▶ [Your goal]:
Go to the line in the entries below that holds "Colestase intra-hepática da" and repeat exactly from there through the line that holds "Home (23, 41)", inclusive.

(Data shown)

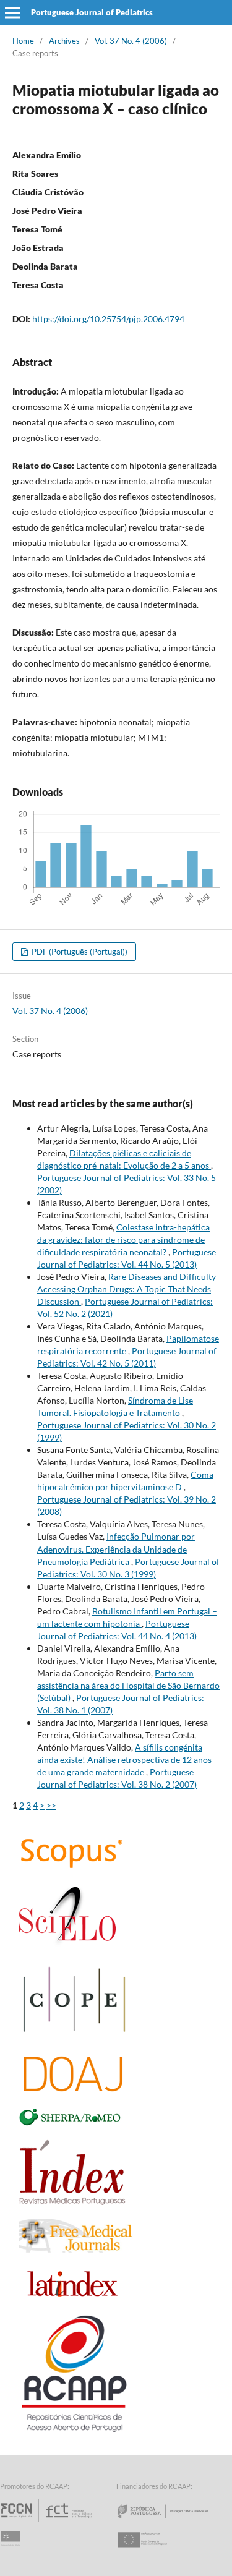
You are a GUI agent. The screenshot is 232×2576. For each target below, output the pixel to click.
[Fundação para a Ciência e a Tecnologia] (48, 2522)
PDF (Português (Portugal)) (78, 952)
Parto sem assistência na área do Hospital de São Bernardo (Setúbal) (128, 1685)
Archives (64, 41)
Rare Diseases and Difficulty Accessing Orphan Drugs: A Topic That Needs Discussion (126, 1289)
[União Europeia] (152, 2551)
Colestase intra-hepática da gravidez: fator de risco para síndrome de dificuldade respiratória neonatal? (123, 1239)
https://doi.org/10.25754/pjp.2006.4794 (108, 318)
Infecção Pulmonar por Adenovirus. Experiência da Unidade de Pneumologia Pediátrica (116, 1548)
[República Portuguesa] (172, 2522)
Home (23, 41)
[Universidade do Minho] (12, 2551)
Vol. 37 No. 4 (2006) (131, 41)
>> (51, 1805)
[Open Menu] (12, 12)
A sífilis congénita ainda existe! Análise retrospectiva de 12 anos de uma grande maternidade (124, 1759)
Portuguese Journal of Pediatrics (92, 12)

(End Data shown)
(Data shown)

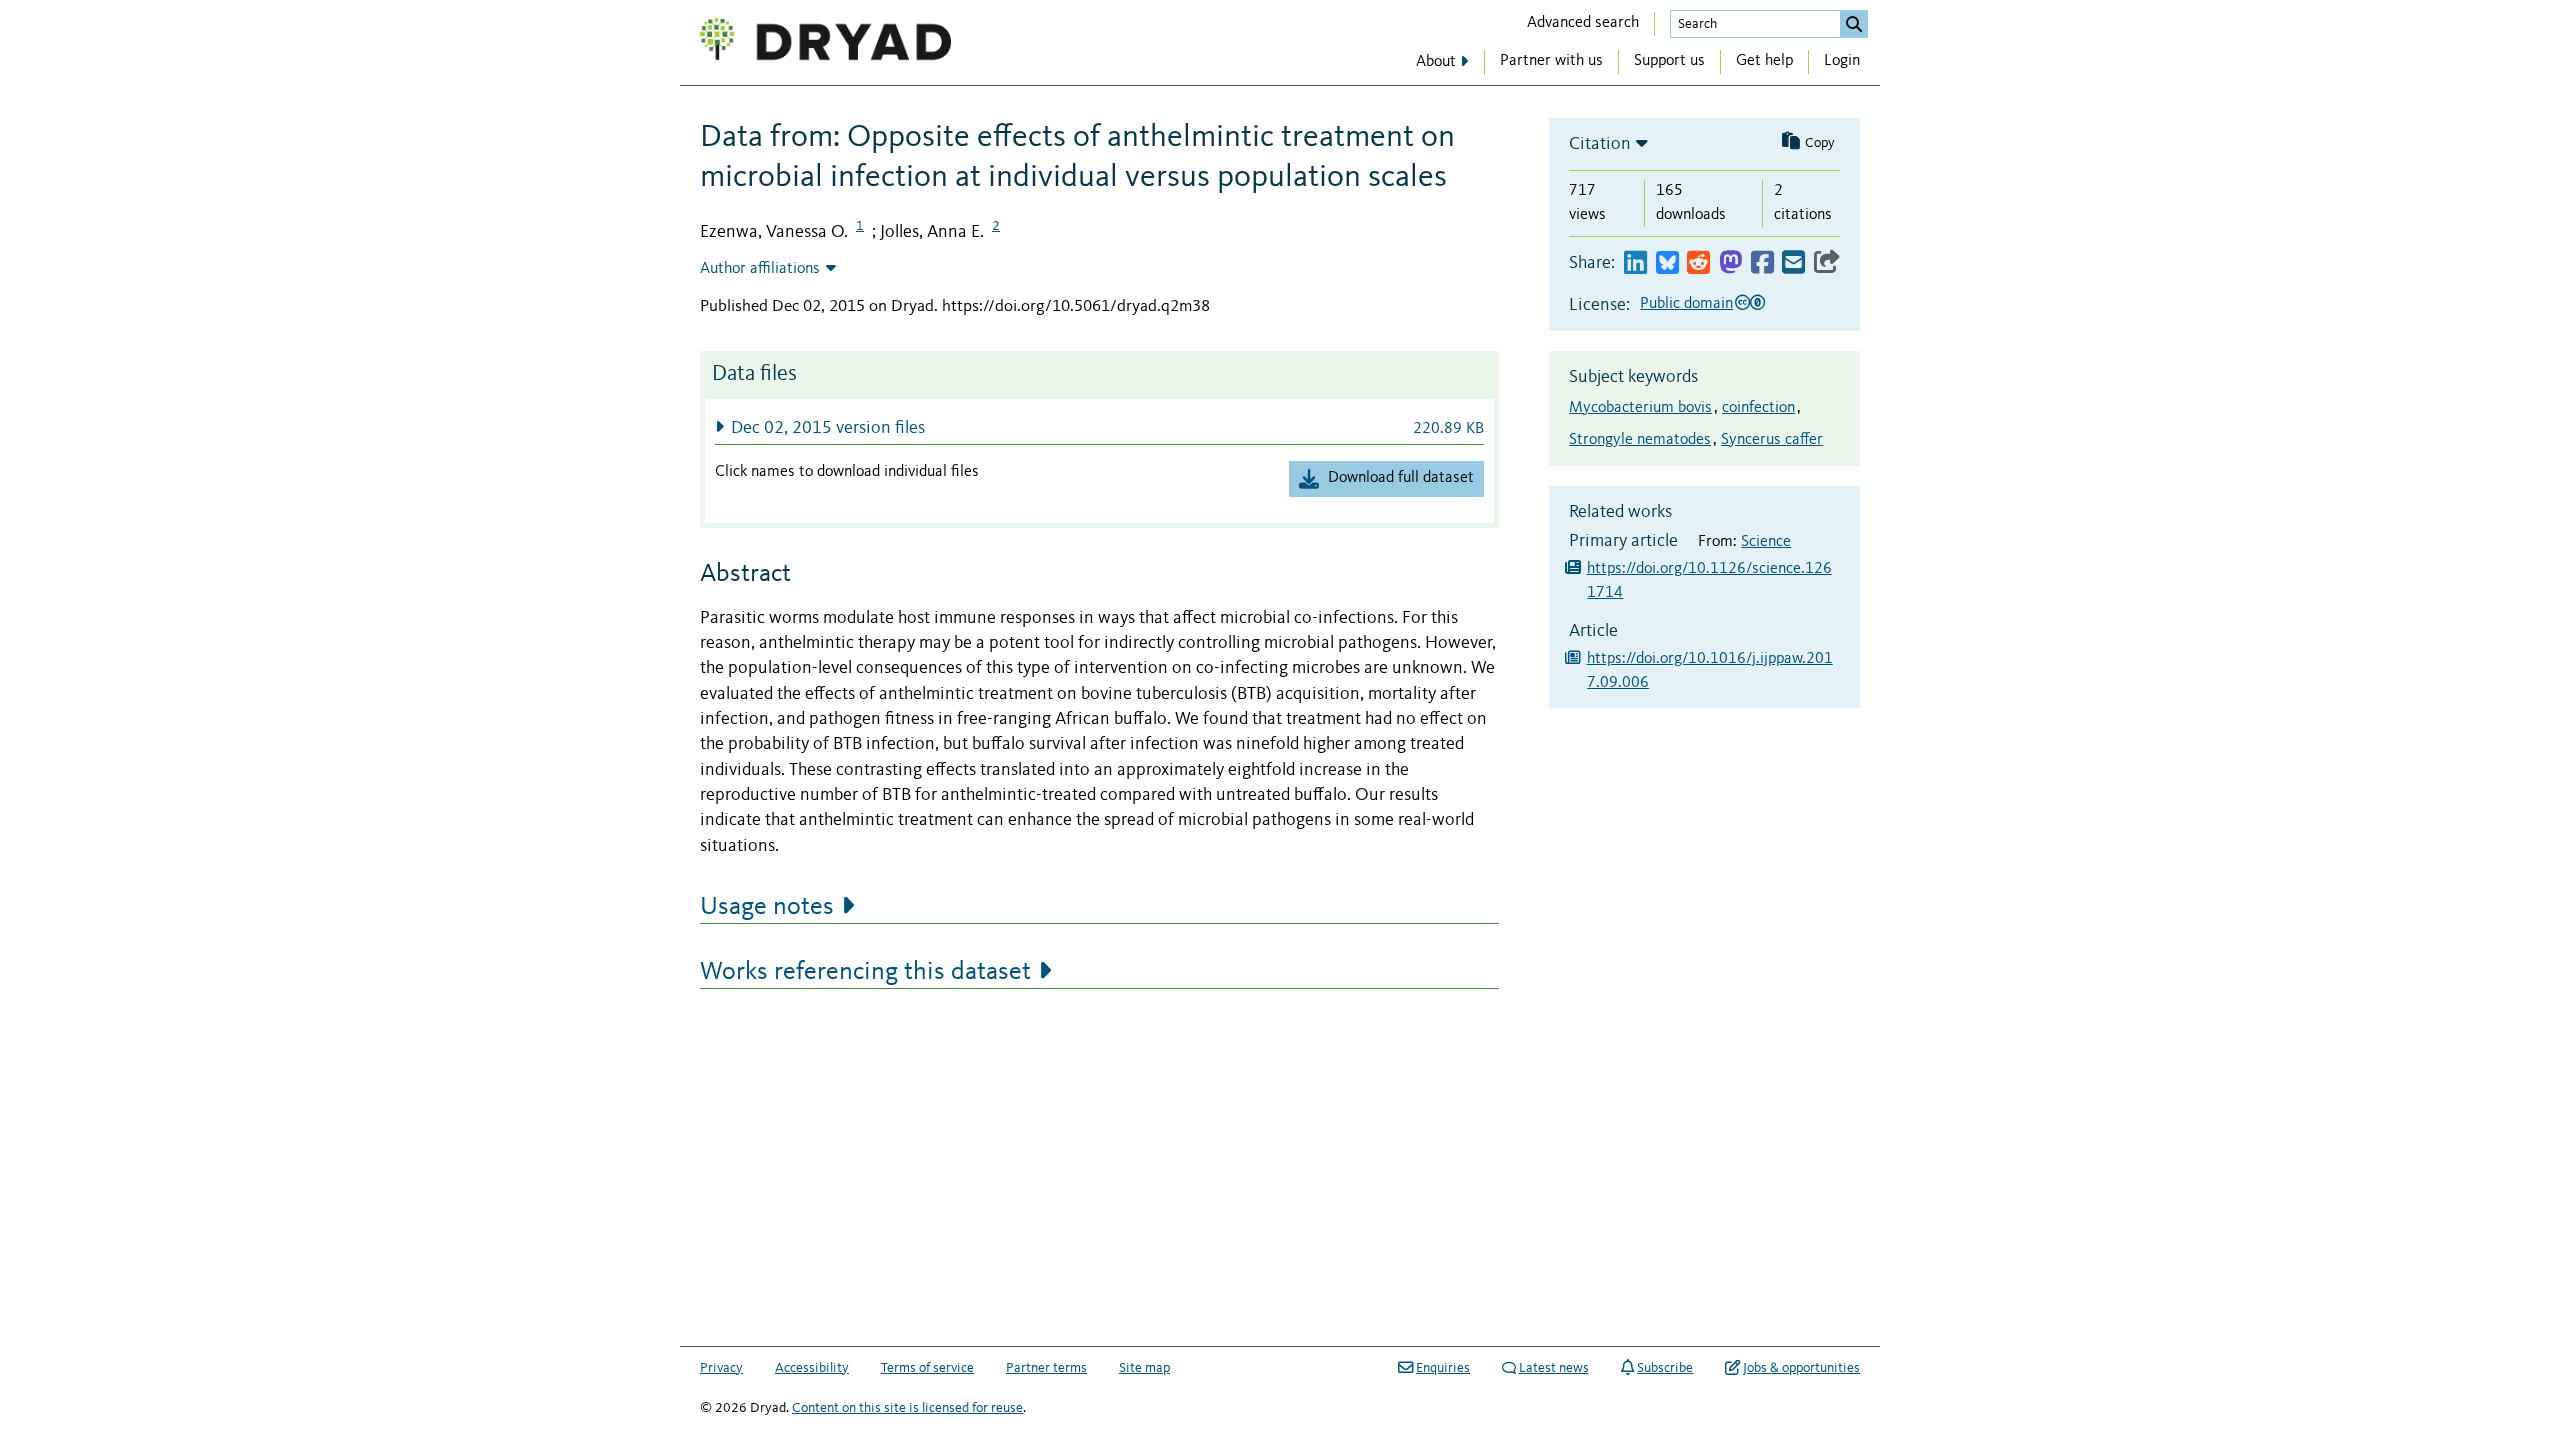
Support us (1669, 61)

(End Data shown)

▶ [The completed task]:
Colestase intra-hepática da gravidez: fator de risco para síndrome de dificuldade respiratória neonatal? (123, 1239)
https://doi.org/10.25754/pjp.2006.4794 (108, 318)
Infecção Pulmonar por Adenovirus. Experiência da Unidade de Pneumologia Pediátrica (116, 1548)
[República Portuguesa] (172, 2522)
Home (23, 41)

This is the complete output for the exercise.